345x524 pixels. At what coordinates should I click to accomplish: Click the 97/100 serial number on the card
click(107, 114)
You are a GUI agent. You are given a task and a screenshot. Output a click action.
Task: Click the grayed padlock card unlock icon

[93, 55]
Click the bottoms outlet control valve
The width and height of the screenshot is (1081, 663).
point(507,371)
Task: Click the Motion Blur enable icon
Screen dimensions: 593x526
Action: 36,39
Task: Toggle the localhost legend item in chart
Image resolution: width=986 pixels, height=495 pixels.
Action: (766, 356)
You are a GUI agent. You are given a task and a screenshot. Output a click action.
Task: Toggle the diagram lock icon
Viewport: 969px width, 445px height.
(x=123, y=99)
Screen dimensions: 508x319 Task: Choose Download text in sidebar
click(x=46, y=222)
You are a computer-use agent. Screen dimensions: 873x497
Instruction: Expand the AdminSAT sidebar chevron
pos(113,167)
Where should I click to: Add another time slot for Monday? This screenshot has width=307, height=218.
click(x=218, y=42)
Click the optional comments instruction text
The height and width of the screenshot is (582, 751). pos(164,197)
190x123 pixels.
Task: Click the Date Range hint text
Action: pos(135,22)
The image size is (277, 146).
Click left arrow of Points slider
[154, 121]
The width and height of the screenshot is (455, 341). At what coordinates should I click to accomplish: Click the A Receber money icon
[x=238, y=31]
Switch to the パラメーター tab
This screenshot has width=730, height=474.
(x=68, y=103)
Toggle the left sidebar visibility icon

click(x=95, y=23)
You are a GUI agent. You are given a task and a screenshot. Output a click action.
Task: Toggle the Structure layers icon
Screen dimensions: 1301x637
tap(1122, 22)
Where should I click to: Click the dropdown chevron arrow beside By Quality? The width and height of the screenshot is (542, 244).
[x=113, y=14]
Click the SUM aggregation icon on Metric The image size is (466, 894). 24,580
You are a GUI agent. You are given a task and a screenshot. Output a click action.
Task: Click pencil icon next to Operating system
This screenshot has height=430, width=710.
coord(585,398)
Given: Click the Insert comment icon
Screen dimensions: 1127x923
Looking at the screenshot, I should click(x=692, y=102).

+ + + + + + +

Directive ▸ Copy the records above from the line with "Screen dimensions: 508x319" to the line with "coord(585,398)", both ends included.

The response ▸
Screen dimensions: 508x319 Task: Choose Download text in sidebar
click(x=46, y=222)
You are a computer-use agent. Screen dimensions: 873x497
Instruction: Expand the AdminSAT sidebar chevron
pos(113,167)
Where should I click to: Add another time slot for Monday? This screenshot has width=307, height=218.
click(x=218, y=42)
Click the optional comments instruction text
The height and width of the screenshot is (582, 751). pos(164,197)
190x123 pixels.
Task: Click the Date Range hint text
Action: pos(135,22)
The image size is (277, 146).
Click left arrow of Points slider
[154, 121]
The width and height of the screenshot is (455, 341). At what coordinates should I click to accomplish: Click the A Receber money icon
[x=238, y=31]
Switch to the パラメーター tab
This screenshot has width=730, height=474.
(x=68, y=103)
Toggle the left sidebar visibility icon

click(x=95, y=23)
You are a GUI agent. You are given a task and a screenshot. Output a click action.
Task: Toggle the Structure layers icon
Screen dimensions: 1301x637
tap(1122, 22)
Where should I click to: Click the dropdown chevron arrow beside By Quality? The width and height of the screenshot is (542, 244).
[x=113, y=14]
Click the SUM aggregation icon on Metric The image size is (466, 894). 24,580
You are a GUI agent. You are given a task and a screenshot. Output a click action.
Task: Click pencil icon next to Operating system
This screenshot has height=430, width=710.
coord(585,398)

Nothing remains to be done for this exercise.